After Reay's departure the office of DGAMS was combined with that of the Surgeon-General and during the next decade army, navy and air force medical services were merged into the Defence Medical Services training centre at Keogh barracks at Aldershot. A last recorded smile of delight did, however, spread over the face of the tall, dignified military physician when the Royal Army Medical Corps Band reconstituted itself after its abolition in time to play at a Regimental Dinner at Millbank under a Territorial Army guise, with ad-hoc uniforms, on 22 November 1984.

The Royal Army Medical Corps' contingent in "Operation Corporate", the Falklands campaign, included 2 Field Hospital, 16 Field Ambulance, and elements of 19 Field Ambulance. One Field Surgical Team had to be left on board the troopship Canberra as she was escorted out of the "Bomb Alley" landing site at San Carlos to escape heavy air attack, but the other three used Field Dressing Stations at a mutton factory at Ajax Bay, as well as Teal Inlet and Fitzroy on East Falkland, and sent casualties back to the hospital ship Uganda. They had a specialised burns team, performed 233 operations, and alleviated widespread gastro-enteritis and trench foot.

They treated Argentinian as well as British forces, and were thanked by the Argentinian surgeon and staff who, in handing back the King Edward VII Hospital at Stanley, said they knew from the moment the cruiser General Belgrano was sunk that they would lose, as Britain was, after all, still a significant military power.

Reay's own experience in the field brought him a mention in despatches in 1951 for work as second-in-command of 16 Field Ambulance in Malaya.

Reay was born in 1925 in Hednesford, Staffordshire, his father a clergyman.

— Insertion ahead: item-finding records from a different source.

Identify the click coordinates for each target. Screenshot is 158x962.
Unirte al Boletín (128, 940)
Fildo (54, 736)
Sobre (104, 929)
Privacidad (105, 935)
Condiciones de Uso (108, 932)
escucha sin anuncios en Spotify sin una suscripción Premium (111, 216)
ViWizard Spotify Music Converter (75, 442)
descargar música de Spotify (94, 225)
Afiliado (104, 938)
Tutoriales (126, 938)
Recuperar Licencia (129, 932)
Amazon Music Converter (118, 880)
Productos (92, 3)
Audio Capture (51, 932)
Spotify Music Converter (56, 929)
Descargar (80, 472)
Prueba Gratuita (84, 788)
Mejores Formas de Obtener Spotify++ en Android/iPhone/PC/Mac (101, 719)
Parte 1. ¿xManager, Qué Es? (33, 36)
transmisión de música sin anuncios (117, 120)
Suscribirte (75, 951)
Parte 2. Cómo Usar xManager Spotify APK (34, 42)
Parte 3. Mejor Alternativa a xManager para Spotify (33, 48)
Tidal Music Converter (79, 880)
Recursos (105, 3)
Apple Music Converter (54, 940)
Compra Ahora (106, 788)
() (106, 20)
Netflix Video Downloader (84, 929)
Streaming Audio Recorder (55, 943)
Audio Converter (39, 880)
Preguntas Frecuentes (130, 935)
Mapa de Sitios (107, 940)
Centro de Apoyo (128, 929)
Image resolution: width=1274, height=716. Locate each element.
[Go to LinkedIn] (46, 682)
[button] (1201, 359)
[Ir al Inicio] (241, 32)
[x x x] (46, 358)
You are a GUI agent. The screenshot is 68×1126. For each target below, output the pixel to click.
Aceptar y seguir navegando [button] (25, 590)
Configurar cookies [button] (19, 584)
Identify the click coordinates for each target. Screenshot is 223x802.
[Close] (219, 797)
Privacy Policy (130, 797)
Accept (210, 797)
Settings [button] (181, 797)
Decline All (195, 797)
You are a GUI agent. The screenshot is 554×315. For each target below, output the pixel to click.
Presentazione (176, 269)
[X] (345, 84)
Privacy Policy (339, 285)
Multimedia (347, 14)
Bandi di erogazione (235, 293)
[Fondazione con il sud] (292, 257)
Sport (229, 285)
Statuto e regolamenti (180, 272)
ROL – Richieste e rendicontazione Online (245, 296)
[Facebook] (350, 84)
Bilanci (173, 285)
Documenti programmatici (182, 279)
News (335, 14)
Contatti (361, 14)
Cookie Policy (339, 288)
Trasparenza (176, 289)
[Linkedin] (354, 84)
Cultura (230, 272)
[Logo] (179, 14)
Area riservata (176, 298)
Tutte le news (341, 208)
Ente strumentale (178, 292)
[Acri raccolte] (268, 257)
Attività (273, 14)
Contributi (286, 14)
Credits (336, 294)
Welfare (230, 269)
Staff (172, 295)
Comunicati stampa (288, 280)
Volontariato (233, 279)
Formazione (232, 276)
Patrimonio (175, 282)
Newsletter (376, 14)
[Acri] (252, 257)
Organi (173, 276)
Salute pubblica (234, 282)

After Lancing College and Edinburgh University he did National Service, then converted to a regular commission in 1952, gaining his MRCP in 1955 and DCH Eng in 1957. By 1968, after service in Singapore and with the British Army on the Rhine, he started the Army's Paediatric Service and became the Ministry of Defence's consultant adviser in the specialty, raising the Cambridge Military Hospital, Aldershot, to be the reference hospital in the UK for Army families' children worldwide.

He became a Brigadier in 1974, Honorary Physician to the Queen in 1976, and Postgraduate Dean and Commandant of the Royal Army Medical College in 1977. He was Director of Medical Services BAOR in 1979 until taking over as DGAMS in 1981. After retiring he continued as an Honorary Outpatient Consultant at Great Ormond Street.

A different battle touched him when he was Chief Honorary Steward of Westminster Abbey, from 1985-97, during a tug of war over the Stone of Destiny that for centuries, except when once stolen, had lain under the Coronation Chair.

On duty each Sunday wearing the stewards' insignia of the Keys of St Peter and Arms of Westminster in silver and enamel on a blue ribbon, Reay was in the front line as the Dean, the Very Rev Michael Mayne, fought to prevent the Stone's removal, but was defeated in November 1996 when the Queen agreed that the Secretary of State for Scotland, Michael Forsyth, might have his wish and take it off to Edinburgh Castle.

Anne Keleny

Hubert Alan John Reay, medical officer and paediatrician: born Hednesford, Staffordshire 19 March 1925; Field Medical Services, Malaya, 1949-52 (despatches); Command Paediatrician: Far East, 1962; BAOR, 1965; Adviser in Paediatrics, MoD (Army), 1968; FRCP 1972; Hon. Out-patient Consultant, Great Ormond Street Hospital, 1975-79, 1985-87; QHP 1976-85; Postgraduate Dean and Comdt, Royal Army Medical College, 1977-79; KBE 1981; Director General, Army Medical Services 1981-84; married 1960 Ferelith Deane (two sons, two daughters and one son deceased); died London 4 February 2012.